Task item = The entries below are to be written out again without alteration.

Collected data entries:
• • •

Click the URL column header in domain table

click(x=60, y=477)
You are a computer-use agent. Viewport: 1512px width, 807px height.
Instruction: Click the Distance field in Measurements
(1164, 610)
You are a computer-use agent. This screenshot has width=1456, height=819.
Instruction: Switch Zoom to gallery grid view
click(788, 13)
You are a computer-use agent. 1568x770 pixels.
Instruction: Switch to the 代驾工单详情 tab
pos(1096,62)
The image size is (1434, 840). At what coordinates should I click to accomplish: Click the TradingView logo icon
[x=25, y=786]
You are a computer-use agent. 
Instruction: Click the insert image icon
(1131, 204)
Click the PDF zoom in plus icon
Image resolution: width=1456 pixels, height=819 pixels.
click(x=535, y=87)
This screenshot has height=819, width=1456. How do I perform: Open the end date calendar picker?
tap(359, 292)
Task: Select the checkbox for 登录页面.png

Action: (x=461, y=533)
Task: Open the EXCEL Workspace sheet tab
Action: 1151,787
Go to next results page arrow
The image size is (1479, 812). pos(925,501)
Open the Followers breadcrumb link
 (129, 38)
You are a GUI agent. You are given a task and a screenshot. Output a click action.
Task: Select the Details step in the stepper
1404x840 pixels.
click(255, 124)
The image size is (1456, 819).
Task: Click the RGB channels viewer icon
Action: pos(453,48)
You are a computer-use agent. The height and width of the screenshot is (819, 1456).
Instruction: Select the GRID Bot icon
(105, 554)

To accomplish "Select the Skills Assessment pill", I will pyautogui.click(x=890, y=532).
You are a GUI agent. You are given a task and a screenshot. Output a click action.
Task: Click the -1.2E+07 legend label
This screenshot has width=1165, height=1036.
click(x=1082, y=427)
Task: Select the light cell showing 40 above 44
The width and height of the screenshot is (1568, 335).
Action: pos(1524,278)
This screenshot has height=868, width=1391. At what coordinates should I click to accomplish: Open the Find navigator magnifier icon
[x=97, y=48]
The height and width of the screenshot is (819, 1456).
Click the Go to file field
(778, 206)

• • •

Result below =
Click the URL column header in domain table

click(x=60, y=477)
You are a computer-use agent. Viewport: 1512px width, 807px height.
Instruction: Click the Distance field in Measurements
(1164, 610)
You are a computer-use agent. This screenshot has width=1456, height=819.
Instruction: Switch Zoom to gallery grid view
click(788, 13)
You are a computer-use agent. 1568x770 pixels.
Instruction: Switch to the 代驾工单详情 tab
pos(1096,62)
The image size is (1434, 840). At what coordinates should I click to accomplish: Click the TradingView logo icon
[x=25, y=786]
You are a computer-use agent. 
Instruction: Click the insert image icon
(1131, 204)
Click the PDF zoom in plus icon
Image resolution: width=1456 pixels, height=819 pixels.
click(x=535, y=87)
This screenshot has height=819, width=1456. How do I perform: Open the end date calendar picker?
tap(359, 292)
Task: Select the checkbox for 登录页面.png

Action: (x=461, y=533)
Task: Open the EXCEL Workspace sheet tab
Action: 1151,787
Go to next results page arrow
The image size is (1479, 812). pos(925,501)
Open the Followers breadcrumb link
 (129, 38)
You are a GUI agent. You are given a task and a screenshot. Output a click action.
Task: Select the Details step in the stepper
1404x840 pixels.
click(255, 124)
The image size is (1456, 819).
Task: Click the RGB channels viewer icon
Action: pos(453,48)
You are a computer-use agent. The height and width of the screenshot is (819, 1456).
Instruction: Select the GRID Bot icon
(105, 554)

To accomplish "Select the Skills Assessment pill", I will pyautogui.click(x=890, y=532).
You are a GUI agent. You are given a task and a screenshot. Output a click action.
Task: Click the -1.2E+07 legend label
This screenshot has width=1165, height=1036.
click(x=1082, y=427)
Task: Select the light cell showing 40 above 44
The width and height of the screenshot is (1568, 335).
Action: pos(1524,278)
This screenshot has height=868, width=1391. At what coordinates should I click to accomplish: Open the Find navigator magnifier icon
[x=97, y=48]
The height and width of the screenshot is (819, 1456).
Click the Go to file field
(778, 206)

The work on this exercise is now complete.